Elevée au couvent des Oiseaux, puis au Sacré-Cœur, elle en sortit pour débuter, à l'âge de dix-sept ans, aux Bouffes-Parisiens dans Madeleine, de Henri Potier. Elle réussit si bien dans ce petit opéra-comique, qu'elle fut immédiatement engagée à Bruxelles, aux Galeries-Saint-Hubert. Elle y obtint le plus vif succès en interprétant la Périchole, Fiorella des Brigands et Méphisto du Petit Faust. Devenue la pensionnaire des Folies-Dramatiques, elle créa Bertrade d'Héloïse et Abailard (1872) et Clairette de la Fille de Madame Angot (1873), qui la plaça au premier rang de nos divas. Elle joua le rôle avec beaucoup de distinction et de charme pendant 120 représentations ; elle tomba malade et partit pour le Caire, où elle resta un an. En 1874 elle entra au Châtelet pour y créer Nérida de la Belle au bois dormant, de Littolff. Elle se rendit ensuite à Bordeaux, où elle reprit, au Théâtre-Français, les principaux rôles de son répertoire. Dès son retour à Paris, elle se fit applaudir, aux Variétés, dans Toinon de la Boulangère a des écus (1875), puis créa aux Bouffes-Parisiens, Jeannette du Mariage d'une étoile (1876) ; Mistigris de la Boîte au lait ; Thérésina de la Sorrentine ; et chanta Muller de la Timbale d'argent (1877) ; Babiole (1878) ; Frimouskino de Maître Péronilla. Elle ne craignit point de reprendre, après Schneider, la Grande-duchesse de Gérolstein. Engagée avec Capoul par un imprésario, elle fit en Amérique une tournée artistique qui dura quatorze mois (1880).
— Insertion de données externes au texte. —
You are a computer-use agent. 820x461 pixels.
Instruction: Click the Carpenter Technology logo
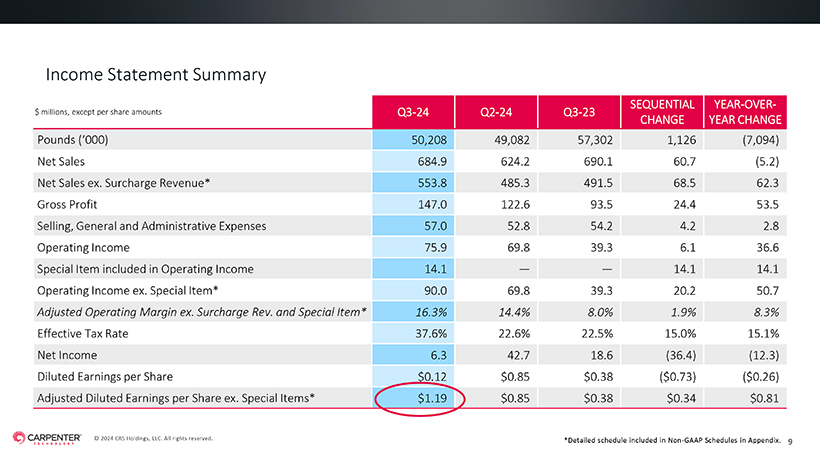pos(47,438)
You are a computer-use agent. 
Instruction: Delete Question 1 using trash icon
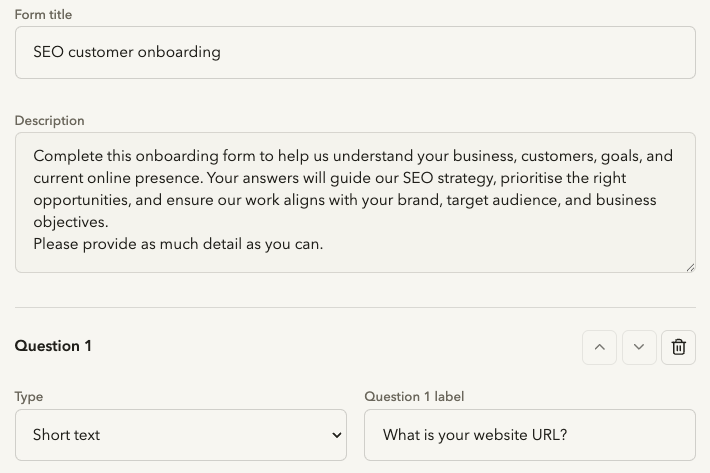pyautogui.click(x=678, y=347)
Revenue en France, elle entra aux Bouffes-Parisiens, où elle joua un rôle effacé dans le Chevalier Mignon (1884).

(Pierre Larousse, Grand Dictionnaire universel du XIXe siècle, 2e supplément, 1888)

 

 

 

 

 

Mlle Paola Marié de l'Isle qui eut son heure de célébrité dans les théâtres d'opérette, vient de mourir.

Sa carrière fut des plus brillantes. Ayant débuté à 17 ans, elle créa de nombreuses opérettes avec succès et fut quelque temps populaire, après avoir créée la fameuse Fille de Madame Angot. En 1878, c’est elle qu'Offenbach alla chercher pour reprendre la Grande-Duchesse de Gérolstein, où elle fit presque oublier la créatrice Hortense Schneider et qui lui valut le surnom, car elle était toute petite, de « la Petite Duchesse ». Puis elle joua la Périchole, les Brigands, le Petit Faust. Héloïse et Abailard, Maître Peronilla, la Belle au bois dormant furent aussi au nombre des créations où elle fit ample moisson de bravos. Elle fit à l'époque où l'opérette perdit de sa faveur en France, plusieurs tournées dans les deux Amériques et prit prématurément sa retraite. On ne parla plus d'elle et elle paraissait s'accommoder de cette obscurité volontaire. La mort vient de l'enlever à l'âge de 72 ans, et bien peu de Parisiens se souviennent de cette artiste dont le nom fut celui de la créatrice de Carmen et est encore celui de Mlle Jeanne Marié de l'Isle qui créa Marie-Madeleine, et chanta longtemps à l'Opéra-Comique.